Saved entries:

————————

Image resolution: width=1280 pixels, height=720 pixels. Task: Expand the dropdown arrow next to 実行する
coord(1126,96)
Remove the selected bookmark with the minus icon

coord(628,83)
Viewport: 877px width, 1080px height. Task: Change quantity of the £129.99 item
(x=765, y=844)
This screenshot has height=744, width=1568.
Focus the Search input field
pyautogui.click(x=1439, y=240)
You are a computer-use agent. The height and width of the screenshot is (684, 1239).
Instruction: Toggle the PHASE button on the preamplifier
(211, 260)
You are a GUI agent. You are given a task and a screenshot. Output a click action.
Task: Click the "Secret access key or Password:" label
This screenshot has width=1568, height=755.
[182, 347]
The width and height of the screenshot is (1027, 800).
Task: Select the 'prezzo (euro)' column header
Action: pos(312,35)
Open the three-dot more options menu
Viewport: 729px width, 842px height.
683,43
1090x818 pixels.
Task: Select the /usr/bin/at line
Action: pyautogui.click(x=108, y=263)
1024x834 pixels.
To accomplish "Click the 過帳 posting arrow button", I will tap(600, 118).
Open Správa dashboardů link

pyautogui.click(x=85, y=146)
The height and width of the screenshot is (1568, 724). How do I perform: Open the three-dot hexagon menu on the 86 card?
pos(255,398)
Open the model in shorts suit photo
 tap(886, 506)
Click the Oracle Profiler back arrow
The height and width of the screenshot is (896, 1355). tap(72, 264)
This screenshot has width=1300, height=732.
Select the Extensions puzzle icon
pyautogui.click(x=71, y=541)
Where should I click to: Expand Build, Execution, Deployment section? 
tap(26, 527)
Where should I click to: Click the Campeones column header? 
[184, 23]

————————

Work to complete:
Look above for the line with "Task: Click the" and the line with "Open the three-dot more options menu"; transcribe both and all lines in between, exactly, and nothing else.

Output for this exercise:
Task: Click the "Secret access key or Password:" label
This screenshot has width=1568, height=755.
[182, 347]
The width and height of the screenshot is (1027, 800).
Task: Select the 'prezzo (euro)' column header
Action: pos(312,35)
Open the three-dot more options menu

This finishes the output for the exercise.